Fornelli che non si accendono o con fiamma debole? Come pulire i bruciatori a gas

Giri la manopola, senti il classico tic tic dell’accensione e poi succede una di queste due cose: la fiamma resta minuscola oppure non parte affatto. In cucina è una scena comune, soprattutto dopo giorni di schizzi, sughi che traboccano o una pulizia fatta in fretta. Spesso il problema non è grave, perché dietro a un bruciatore pigro ci sono sporco, umidità o piccoli fori ostruiti.

La prima cosa da fare, sempre

Prima di toccare qualsiasi componente, chiudi il rubinetto del gas e scollega l’elettricità del piano cottura. È una precauzione semplice, ma fondamentale.

Aspetta che tutto sia freddo e prepara pochi strumenti:

  • acqua calda
  • sapone per piatti
  • spugna non abrasiva
  • panno asciutto
  • stuzzicadenti o uno spillo sottile

Chi ha un piano cottura a gas da anni lo sa bene: molte anomalie nascono da residui quasi invisibili, specialmente attorno ai fori del bruciatore.

Perché la fiamma diventa debole

Le cause più frequenti sono abbastanza riconoscibili.

Ugello ostruito: l’ugello è il piccolo punto da cui esce il gas. Se si riempie di grasso o polvere, il flusso si riduce.

Corona del bruciatore sporca o bagnata: la corona è la parte forata che distribuisce la fiamma. Se i fori sono tappati, la combustione diventa irregolare. Se è ancora umida dopo il lavaggio, l’accensione può fallire.

termocoppia mal posizionata o usurata: è il dispositivo di sicurezza che rileva il calore della fiamma e permette al gas di restare aperto. Se non si scalda bene, il fornello può spegnersi appena lasci la manopola.

Regolazione aria e gas non corretta: una miscela sbilanciata può creare una fiamma instabile, troppo bassa o giallastra.

A volte c’è anche aria nei condotti, soprattutto dopo lunghi periodi di inutilizzo, e bastano alcuni tentativi di accensione per ripristinare il flusso normale.

Pulizia pratica, passo dopo passo

Smonta con calma griglie, cappucci e corone. Se hai dubbi sull’ordine, una foto col telefono prima di iniziare aiuta molto al momento del rimontaggio.

Procedi così:

  1. Lava i pezzi con acqua calda e sapone.
  2. Usa una spugna morbida per togliere grasso e incrostazioni.
  3. Libera i fori della corona con uno stuzzicadenti o uno spillo sottile, senza forzare.
  4. Pulisci con attenzione anche l’ugello, rimuovendo solo l’ostruzione visibile.
  5. Sciacqua tutto e asciuga perfettamente con un panno.

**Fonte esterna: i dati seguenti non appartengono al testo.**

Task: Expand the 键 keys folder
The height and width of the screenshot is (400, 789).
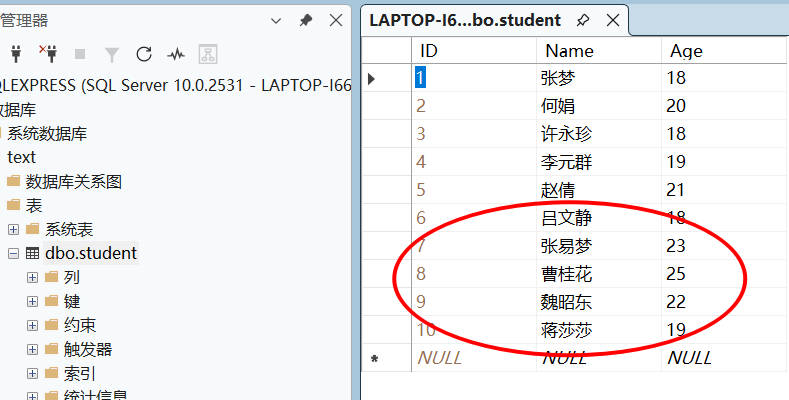Action: [33, 301]
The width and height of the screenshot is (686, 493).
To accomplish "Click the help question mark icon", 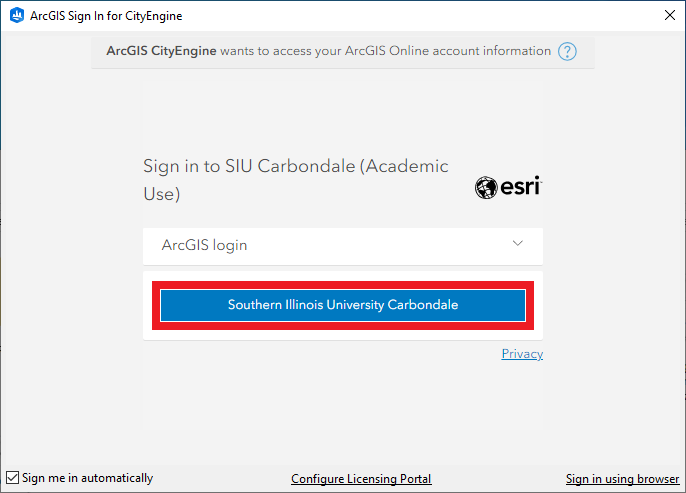I will pyautogui.click(x=568, y=51).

L’asciugatura conta più di quanto sembri. Un bruciatore appena lavato ma rimontato ancora umido spesso dà l’impressione di essere guasto, quando in realtà basta aspettare qualche minuto in più.

Come capire se il problema è risolto

Dopo aver rimontato tutto correttamente, riapri il gas e prova l’accensione.

Una fiamma regolare dovrebbe essere:

  • blu
  • uniforme attorno alla corona
  • stabile anche al minimo

Se la fiamma è gialla, irregolare o troppo bassa, può esserci ancora un problema di pulizia oppure una regolazione da controllare. Su alcuni piani cottura il minimo si corregge tramite una piccola vite del rubinetto, seguendo le indicazioni del manuale dell’apparecchio. Se non hai dimestichezza, meglio evitare tentativi improvvisati.

Quando serve un tecnico

Se dopo la pulizia il bruciatore continua a spegnersi, se la scintilla non scocca bene, oppure se noti una candela crepata, guarnizioni usurate o anomalie della valvola, conviene contattare un’assistenza autorizzata, soprattutto se l’apparecchio è ancora in garanzia.

La manutenzione che evita quasi tutti i problemi

Una pulizia settimanale, anche rapida, riduce moltissimo il rischio di blocchi. Bastano pochi minuti per evitare accumuli che, col tempo, alterano accensione e fiamma. In pratica, un bruciatore pulito consuma meglio, lavora in modo più stabile e ti evita quel fastidioso momento in cui la cena è pronta ma il fuoco no.